Çocukların sıklıkla üst solunum yolu enfeksiyonu geçirmesinin normal olduğunu ancak sık zatürre geçirilmesi durumunda endişelenilmesi gerektiğini belirten Dr. Özkılıç sözlerine şöyle devam etti, "Çok sık kulak enfeksiyonu geçiren çocuklarda altta bir sebep olup olmadığına bakılmalı. Çocuğun hastalıkları ne kadar ağır geçirdiği, arada tümüyle iyileşip iyileşmediği doktor tarafından dikkatle değerlendirilmelidir. Çocukta hep aynı aralıklarla tekrarlayan ateş var ise çocuk periyodik ateş sendromları yönünden değerlendirilmelidir. Alerjik hastalıklar, astım, geniz eti gibi problemler çocukların daha sıklıkla solunum yolu enfeksiyonları geçirmesine neden olur. Sigara dumanına maruz kalmak da enfeksiyonları arttıran önemli bir faktördür. Çok çocuklu ailelerin çocukları ve yuvaya erken başlayan çocuklar elbette ki daha fazla hasta olurlar."

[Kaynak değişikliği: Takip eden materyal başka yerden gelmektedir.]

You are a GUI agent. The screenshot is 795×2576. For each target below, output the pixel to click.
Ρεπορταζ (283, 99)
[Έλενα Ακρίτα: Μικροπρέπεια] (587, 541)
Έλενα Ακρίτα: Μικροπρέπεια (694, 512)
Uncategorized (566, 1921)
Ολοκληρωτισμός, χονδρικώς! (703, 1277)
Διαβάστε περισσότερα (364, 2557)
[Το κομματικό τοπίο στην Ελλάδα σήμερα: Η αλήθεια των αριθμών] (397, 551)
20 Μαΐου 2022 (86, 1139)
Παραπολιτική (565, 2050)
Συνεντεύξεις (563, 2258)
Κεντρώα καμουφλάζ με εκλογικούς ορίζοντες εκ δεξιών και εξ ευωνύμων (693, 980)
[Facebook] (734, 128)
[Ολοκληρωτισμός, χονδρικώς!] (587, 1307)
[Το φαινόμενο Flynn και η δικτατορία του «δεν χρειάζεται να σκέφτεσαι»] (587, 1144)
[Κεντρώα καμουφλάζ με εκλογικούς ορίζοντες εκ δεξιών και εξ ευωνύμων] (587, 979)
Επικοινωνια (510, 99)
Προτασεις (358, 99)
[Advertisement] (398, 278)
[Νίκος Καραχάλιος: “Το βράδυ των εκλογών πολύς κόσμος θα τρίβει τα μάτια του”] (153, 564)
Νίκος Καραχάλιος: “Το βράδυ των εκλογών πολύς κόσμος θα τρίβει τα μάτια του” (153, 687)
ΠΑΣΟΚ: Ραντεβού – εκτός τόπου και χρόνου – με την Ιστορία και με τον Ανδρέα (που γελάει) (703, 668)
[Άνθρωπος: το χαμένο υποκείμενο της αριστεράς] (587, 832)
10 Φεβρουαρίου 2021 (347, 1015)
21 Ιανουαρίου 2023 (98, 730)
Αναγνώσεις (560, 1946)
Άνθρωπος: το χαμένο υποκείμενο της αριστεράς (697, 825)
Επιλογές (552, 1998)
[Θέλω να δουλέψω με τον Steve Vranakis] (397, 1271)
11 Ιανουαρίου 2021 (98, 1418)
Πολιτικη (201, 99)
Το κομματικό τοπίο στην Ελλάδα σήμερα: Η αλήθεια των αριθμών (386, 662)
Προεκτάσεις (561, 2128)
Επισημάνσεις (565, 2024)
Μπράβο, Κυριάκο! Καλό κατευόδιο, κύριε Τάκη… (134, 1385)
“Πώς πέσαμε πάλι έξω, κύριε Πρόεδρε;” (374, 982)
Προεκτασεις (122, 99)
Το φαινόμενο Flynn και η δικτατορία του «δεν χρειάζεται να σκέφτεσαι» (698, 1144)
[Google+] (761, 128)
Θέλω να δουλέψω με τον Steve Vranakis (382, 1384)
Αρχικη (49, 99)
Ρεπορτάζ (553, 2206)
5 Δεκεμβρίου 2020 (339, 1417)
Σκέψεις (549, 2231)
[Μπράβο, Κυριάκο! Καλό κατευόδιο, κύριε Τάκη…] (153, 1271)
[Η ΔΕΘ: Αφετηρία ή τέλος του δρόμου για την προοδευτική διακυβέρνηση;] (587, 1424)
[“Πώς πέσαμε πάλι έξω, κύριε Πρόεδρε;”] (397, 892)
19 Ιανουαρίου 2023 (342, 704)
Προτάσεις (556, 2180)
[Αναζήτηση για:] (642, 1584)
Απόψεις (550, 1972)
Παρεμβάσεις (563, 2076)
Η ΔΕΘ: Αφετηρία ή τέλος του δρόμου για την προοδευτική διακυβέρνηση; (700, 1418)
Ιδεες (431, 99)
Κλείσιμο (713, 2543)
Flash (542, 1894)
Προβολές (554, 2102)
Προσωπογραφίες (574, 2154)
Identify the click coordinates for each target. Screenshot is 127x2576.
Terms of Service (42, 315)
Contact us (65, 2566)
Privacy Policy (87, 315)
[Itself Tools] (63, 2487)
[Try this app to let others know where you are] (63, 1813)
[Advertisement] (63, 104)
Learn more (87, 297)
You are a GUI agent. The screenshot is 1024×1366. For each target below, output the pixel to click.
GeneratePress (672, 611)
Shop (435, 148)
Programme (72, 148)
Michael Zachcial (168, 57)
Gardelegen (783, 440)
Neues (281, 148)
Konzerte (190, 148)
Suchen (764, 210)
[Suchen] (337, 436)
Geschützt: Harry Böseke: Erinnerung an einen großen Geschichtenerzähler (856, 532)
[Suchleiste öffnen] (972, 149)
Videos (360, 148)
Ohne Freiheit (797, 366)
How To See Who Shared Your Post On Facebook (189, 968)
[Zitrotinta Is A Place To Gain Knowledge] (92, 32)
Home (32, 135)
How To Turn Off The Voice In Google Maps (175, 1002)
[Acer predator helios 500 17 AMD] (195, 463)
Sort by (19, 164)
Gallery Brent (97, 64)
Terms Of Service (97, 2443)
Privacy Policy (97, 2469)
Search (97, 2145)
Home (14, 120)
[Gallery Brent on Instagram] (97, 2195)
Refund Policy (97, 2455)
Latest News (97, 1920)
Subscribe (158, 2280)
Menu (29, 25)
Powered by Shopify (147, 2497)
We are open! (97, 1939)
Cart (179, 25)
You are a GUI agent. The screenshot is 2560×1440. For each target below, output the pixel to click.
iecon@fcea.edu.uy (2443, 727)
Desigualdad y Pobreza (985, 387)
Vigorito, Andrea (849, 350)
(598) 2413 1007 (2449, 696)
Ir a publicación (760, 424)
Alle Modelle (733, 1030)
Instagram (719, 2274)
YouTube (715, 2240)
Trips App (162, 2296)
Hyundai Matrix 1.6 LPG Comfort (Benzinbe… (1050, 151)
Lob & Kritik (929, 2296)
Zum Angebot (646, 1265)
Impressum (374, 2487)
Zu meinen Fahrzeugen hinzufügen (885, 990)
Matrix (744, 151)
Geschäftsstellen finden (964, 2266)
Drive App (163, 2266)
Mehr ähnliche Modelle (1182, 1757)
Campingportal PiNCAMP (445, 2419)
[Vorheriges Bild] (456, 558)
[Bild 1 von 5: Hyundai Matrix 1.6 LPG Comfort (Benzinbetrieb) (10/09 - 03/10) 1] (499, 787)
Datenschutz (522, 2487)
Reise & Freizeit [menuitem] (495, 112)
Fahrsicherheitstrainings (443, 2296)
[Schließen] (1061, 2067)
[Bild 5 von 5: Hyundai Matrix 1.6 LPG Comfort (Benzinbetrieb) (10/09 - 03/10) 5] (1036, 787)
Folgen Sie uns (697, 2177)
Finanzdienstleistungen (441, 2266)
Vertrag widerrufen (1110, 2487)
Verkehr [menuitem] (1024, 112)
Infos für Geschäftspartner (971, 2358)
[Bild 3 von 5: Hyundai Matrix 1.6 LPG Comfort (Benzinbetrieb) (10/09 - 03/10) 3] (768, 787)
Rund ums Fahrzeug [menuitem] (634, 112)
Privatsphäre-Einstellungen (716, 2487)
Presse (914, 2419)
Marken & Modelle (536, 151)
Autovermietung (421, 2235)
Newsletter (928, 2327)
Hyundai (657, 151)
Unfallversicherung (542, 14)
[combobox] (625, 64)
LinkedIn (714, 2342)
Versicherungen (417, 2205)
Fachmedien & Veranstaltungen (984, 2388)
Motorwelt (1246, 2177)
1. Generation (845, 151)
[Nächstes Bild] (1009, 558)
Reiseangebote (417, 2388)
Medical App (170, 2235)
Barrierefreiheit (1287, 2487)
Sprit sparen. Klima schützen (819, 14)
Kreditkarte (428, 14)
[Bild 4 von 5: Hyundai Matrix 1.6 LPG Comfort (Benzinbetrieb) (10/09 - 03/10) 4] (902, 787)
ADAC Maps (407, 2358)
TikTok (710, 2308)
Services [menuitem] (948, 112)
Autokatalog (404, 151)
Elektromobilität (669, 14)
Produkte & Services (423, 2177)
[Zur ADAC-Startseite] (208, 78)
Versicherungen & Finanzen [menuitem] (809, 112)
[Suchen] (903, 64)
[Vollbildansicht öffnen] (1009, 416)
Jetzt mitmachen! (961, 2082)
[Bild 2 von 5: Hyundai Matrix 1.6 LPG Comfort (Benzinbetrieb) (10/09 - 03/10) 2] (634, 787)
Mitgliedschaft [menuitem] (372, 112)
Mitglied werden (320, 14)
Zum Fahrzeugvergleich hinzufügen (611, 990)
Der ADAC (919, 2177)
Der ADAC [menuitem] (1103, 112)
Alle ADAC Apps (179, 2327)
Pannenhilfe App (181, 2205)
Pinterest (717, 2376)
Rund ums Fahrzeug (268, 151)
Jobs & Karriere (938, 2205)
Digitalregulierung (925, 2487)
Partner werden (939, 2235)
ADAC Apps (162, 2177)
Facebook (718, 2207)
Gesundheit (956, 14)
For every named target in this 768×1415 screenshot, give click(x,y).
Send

"PROTEİN HASTALIKLARDAN KORUYOR"

Soğuk havalarda hastalıklardan korunulması için tavsiyelerde de bulunan Dr. Özkılıç sözlerini şöyle noktaladı, "Soğuk havalarda sokağa çıkarırken çocuğun yüzünü atkıyla sarmalamayı ihmal etmeyin. Beslenme, çocuğun güçlü bir vücut direncine sahip olması ve mikroplarla savaşmasında önemli rol üstleniyor. Anne sütü enfeksiyonlardan korunmada mamalardan daha üstün özelliklere sahip. Bu yüzden özellikle ilk 6 ay bebeğin kilo alımı yeterli ise sadece anne sütü verilmesi, bu süreçten sonra ek gıdalarla beraber anne sütüne devam edilmesi öneriliyor. Eğer evde bulunanlardan biri veya anne hastaysa bebeğe enfeksiyonunun bulaşmaması için emzirme sırasında mutlaka maske takın. Çocuğun ellerini antimikrobiyal içermeyen normal bir sabunla sık sık yıkayın. Kendisi ellerini yıkayacak yaşa gelmişse, bunu alışkanlık haline getirmesini sağlayın. El kurulama işleminde ortak havlu kullanmamaya da özen gösterin. Protein vücutta mikroplarla savaşmaya yarayan antikoru üretir. Bu önemli işlevinden dolayı çocuğun her gün yeteri kadar proteinli gıdalarla, yani et, süt, yumurta, peynir ve yoğurt ile beslendiğinden emin olun. Çalışmalarda, C vitamininin üst solunum yolu enfeksiyonlarından korunmada yararlı olabileceği ancak enfeksiyon oluştuktan sonra fayda sağlamadığı ortaya konmuş. Çocuğun yeteri kadar C vitaminini doğal yollarla almasını sağlayın. Günlük alınması gereken C vitamini bebeklerde 15-20 mg'dan ergenlerde 75 mg'a kadar değişiyor. Bebeklerdeki ihtiyaç günde yaklaşık bir mandalinaya, ergenlerde ise günde bir orta boy portakal veya greyfurta tekabül ediyor."